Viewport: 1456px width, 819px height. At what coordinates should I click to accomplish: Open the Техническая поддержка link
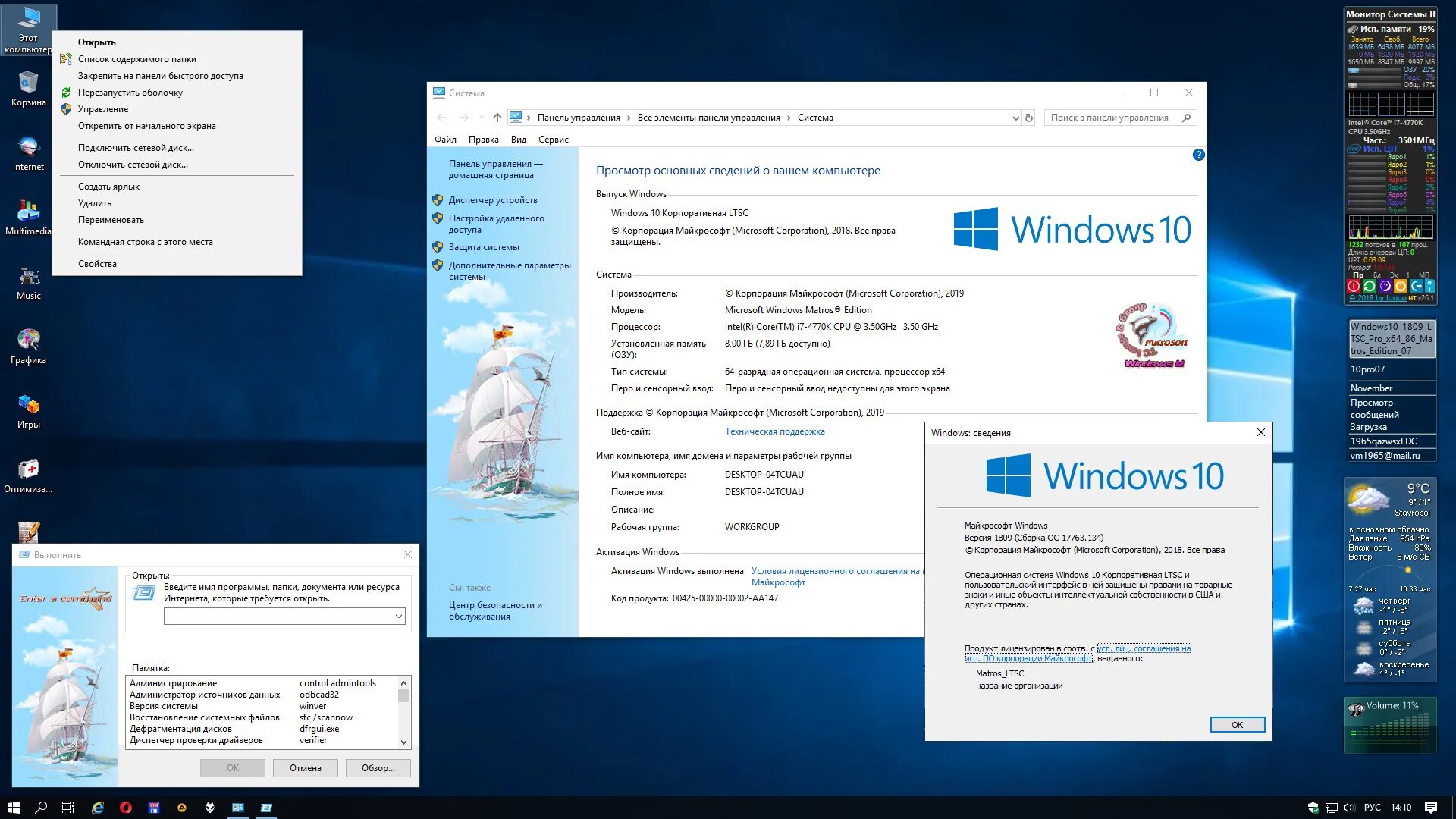[774, 431]
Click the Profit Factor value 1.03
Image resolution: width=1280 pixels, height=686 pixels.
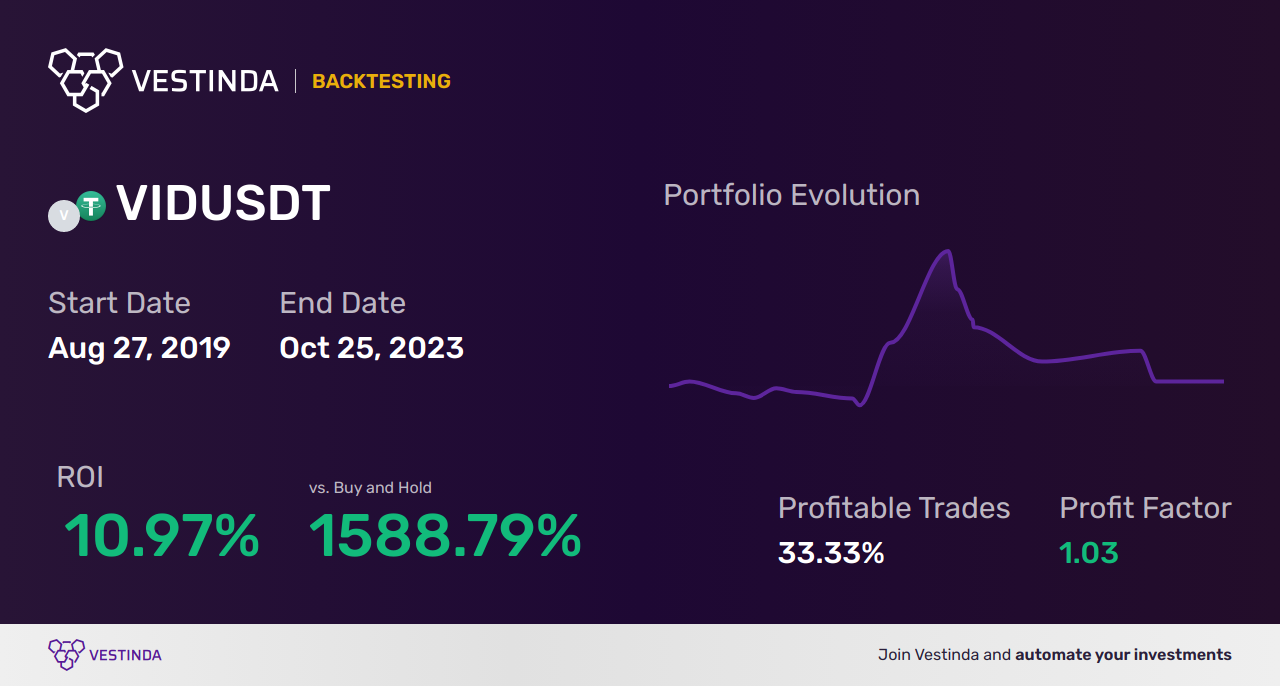coord(1089,553)
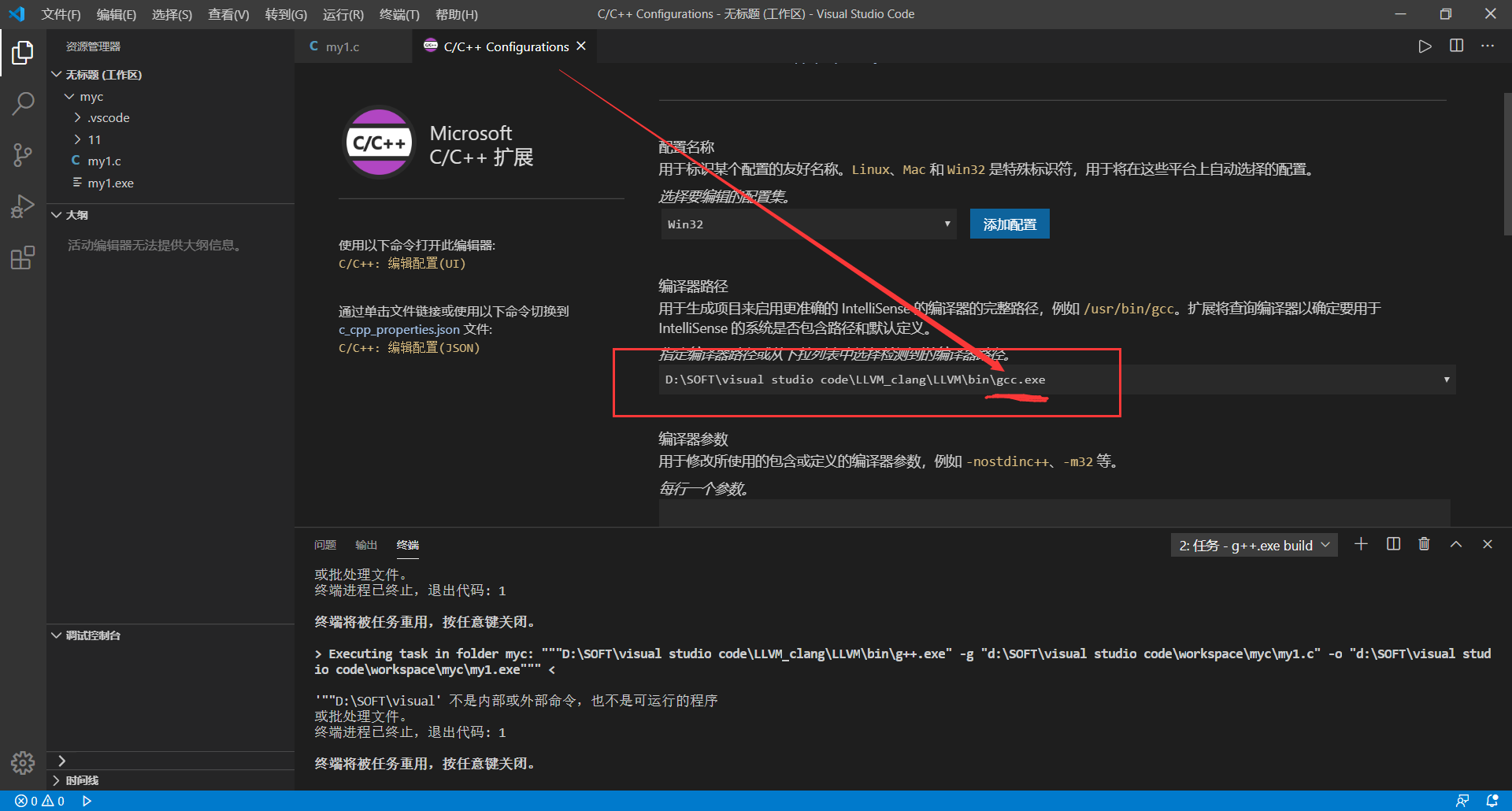
Task: Open the 终端 menu
Action: click(x=398, y=14)
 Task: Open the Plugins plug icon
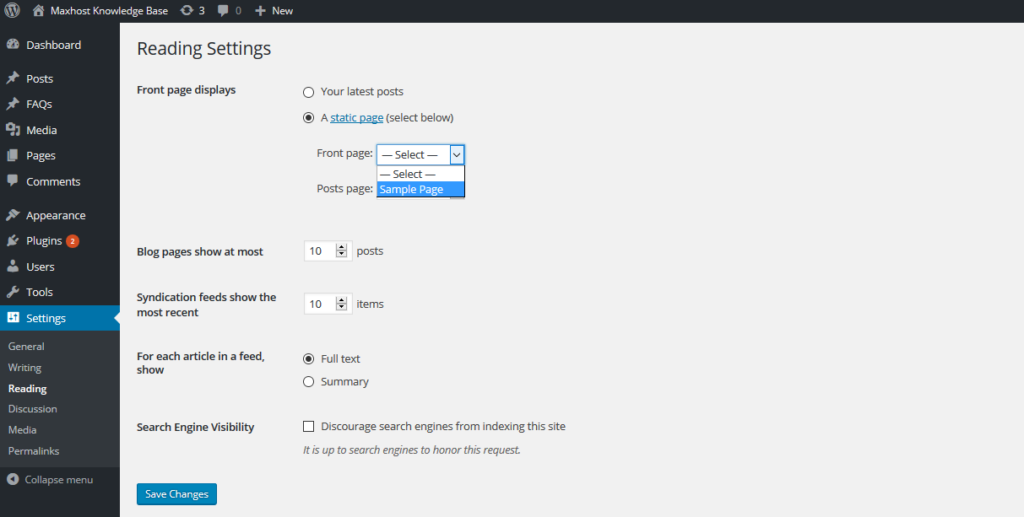pos(13,241)
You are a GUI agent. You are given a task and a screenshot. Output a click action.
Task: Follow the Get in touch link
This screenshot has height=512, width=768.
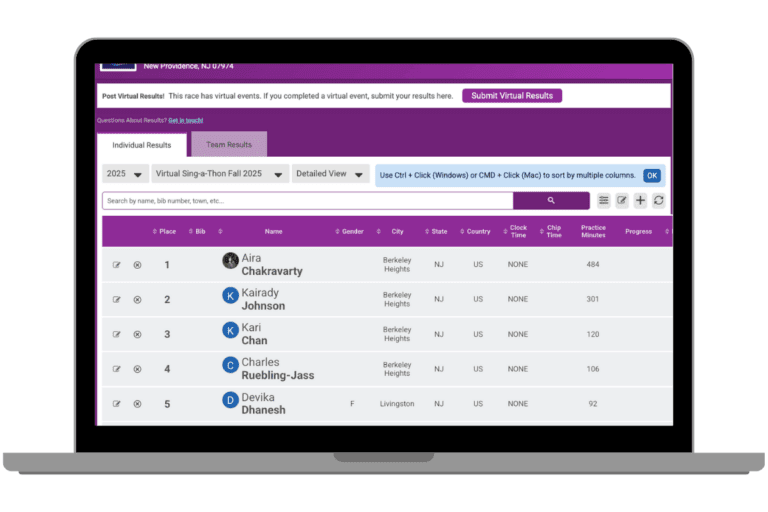[187, 120]
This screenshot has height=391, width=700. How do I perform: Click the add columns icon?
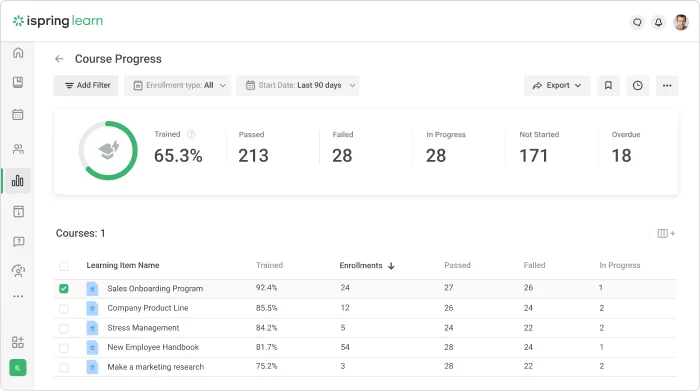[666, 233]
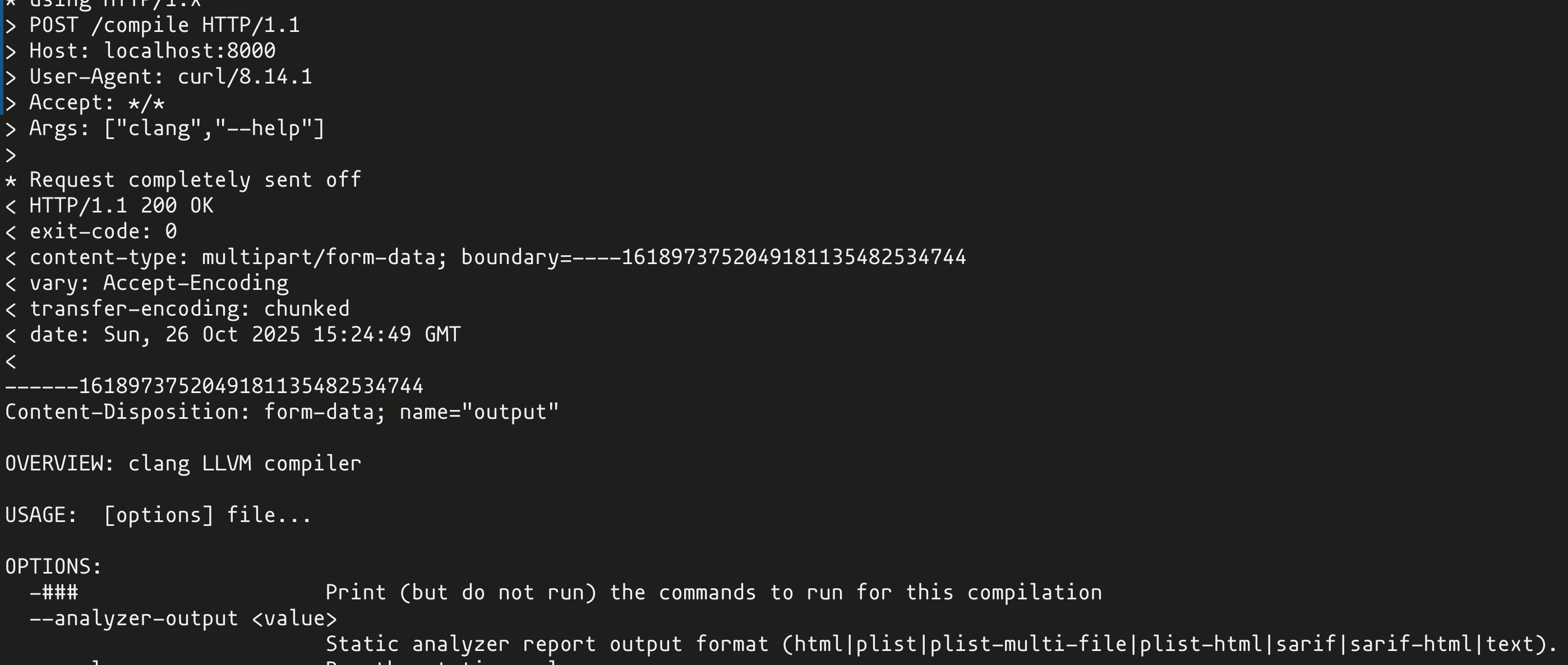The image size is (1568, 665).
Task: Click the exit-code: 0 response header
Action: click(91, 231)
+ + +
*WHAT YOU WILL DO:* Could you repeat every one of the rows above word for word, leaving out the pictures?

*RESULT FOR THIS EXERCISE:*
Viewport: 1456px width, 819px height. At what coordinates should I click to accomplish: Open the Техническая поддержка link
[774, 431]
Click the Profit Factor value 1.03
Image resolution: width=1280 pixels, height=686 pixels.
coord(1089,553)
Task: Open the 终端 menu
Action: click(x=398, y=14)
 Task: Open the Plugins plug icon
pos(13,241)
You are a GUI agent. You are given a task and a screenshot. Output a click action.
Task: Follow the Get in touch link
This screenshot has height=512, width=768.
[187, 120]
This screenshot has height=391, width=700. How do I perform: Click the add columns icon?
[666, 233]
The image size is (1568, 665).
Task: Click the exit-code: 0 response header
Action: click(91, 231)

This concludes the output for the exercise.